The inspectors reviewed one Unit 1 event. On March 1, 2006, the inspectors observed a Unit 1 planned down-power to resolve an issue with the 1C RCP Lower Motor Oil Reservoir Level Low indication. The unit was reduced to 20 percent reactor power to accommodate containment entry and associated maintenance activities to investigate the oil loss and refill the respective oil reservoir. The plant was restored to 100 percent reactor power on March 4, 2006, after appropriate repairs were completed. For a non-routine plant event, the inspectors assessed the licensees use of operating procedures, annunciator procedures, abnormal operating procedures, control room actions, command and control, management involvement, training expectations, previous CRs, maintenance work history, and communication. The inspectors reviewed operator logs, plant computer data, control room strip charts, and discussed actions with operations personnel.

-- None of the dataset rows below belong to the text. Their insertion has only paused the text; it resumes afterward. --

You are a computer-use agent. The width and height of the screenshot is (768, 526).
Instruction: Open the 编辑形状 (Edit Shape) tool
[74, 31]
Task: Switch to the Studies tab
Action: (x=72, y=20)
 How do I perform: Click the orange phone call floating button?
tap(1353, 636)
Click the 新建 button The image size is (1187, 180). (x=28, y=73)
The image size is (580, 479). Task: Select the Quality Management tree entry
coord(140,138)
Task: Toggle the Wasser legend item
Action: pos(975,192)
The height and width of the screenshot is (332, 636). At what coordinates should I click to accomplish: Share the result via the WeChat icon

Documents reviewed are listed in the Attachment.

b. Findings

No findings of significance were identified.

1R15 Operability Evaluations

a. Inspection Scope

The inspectors reviewed the five listed operability evaluations to verify they met the requirements of licensee procedures FNP-0-AP-16, Conduct of Operations and FNP-0-ACP-9.2, Operability Determination, for technical adequacy, consideration of degraded conditions, and identification of compensatory measures. The inspectors reviewed the evaluations against the design bases, as stated in the UFSAR and Functional System Descriptions (FSDs) to verify that system operability was not affected.

C CR 2006101160, 2D SW Pump Failure to Start C CR 2006100068, 1C EDG Governor Speed Setter Found in Wrong Position C CR 2005113029, 2A Coolant Charging Pump Gas Accumulation Issue C CR 2005112444, 2A MDAFW Pump Inadvertent Start C CR 2006101974, PT485 2B Steam Generator Pressure Erratic Indication

b. Findings

No findings of significance were identified.

1R19 Post-Maintenance Testing

a. Inspection Scope

The inspectors reviewed the criteria contained in licensee procedures FNP-0-PMT-0.0, Post-Maintenance Test Program, to verify that post-maintenance test procedures and test activities for the following five systems/components were adequate to assure system operability and functional capability.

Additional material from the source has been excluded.